WHAT THE EXERCISE ASKS: Scan the following data for lines with "width" and state how many there are, as a number only.

(Extracted records)
-*-*-

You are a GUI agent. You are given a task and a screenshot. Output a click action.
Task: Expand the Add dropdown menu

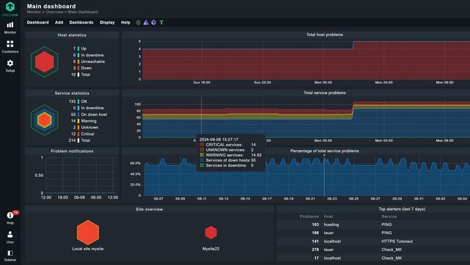(x=59, y=22)
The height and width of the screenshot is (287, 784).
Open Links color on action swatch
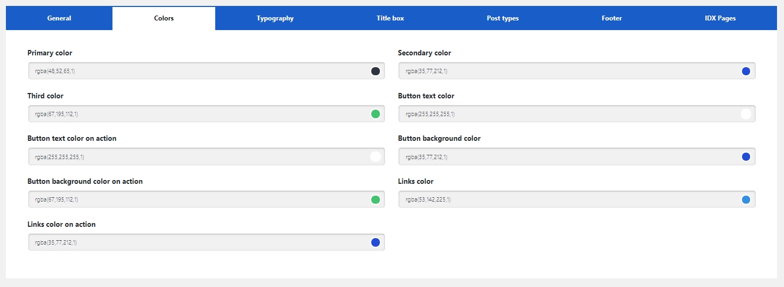coord(376,242)
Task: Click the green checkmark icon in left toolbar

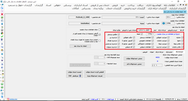Action: 2,36
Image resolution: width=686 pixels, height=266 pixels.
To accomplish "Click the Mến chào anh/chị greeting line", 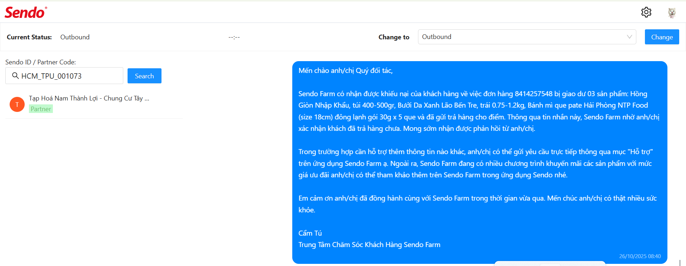I will coord(346,70).

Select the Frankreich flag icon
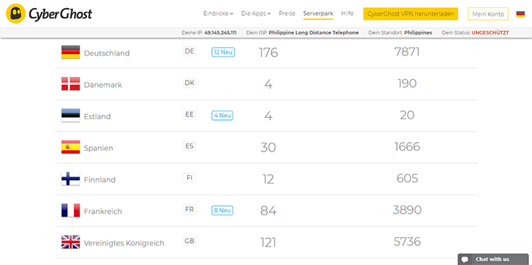pyautogui.click(x=71, y=210)
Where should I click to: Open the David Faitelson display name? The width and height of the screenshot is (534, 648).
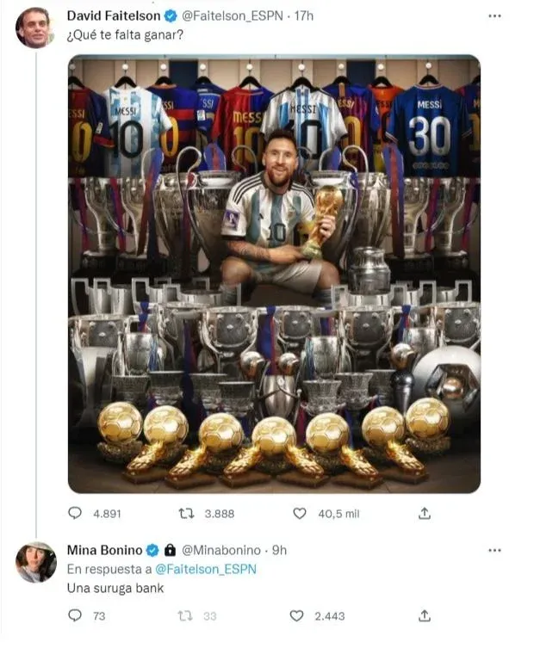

-*-*-

REPLY: 3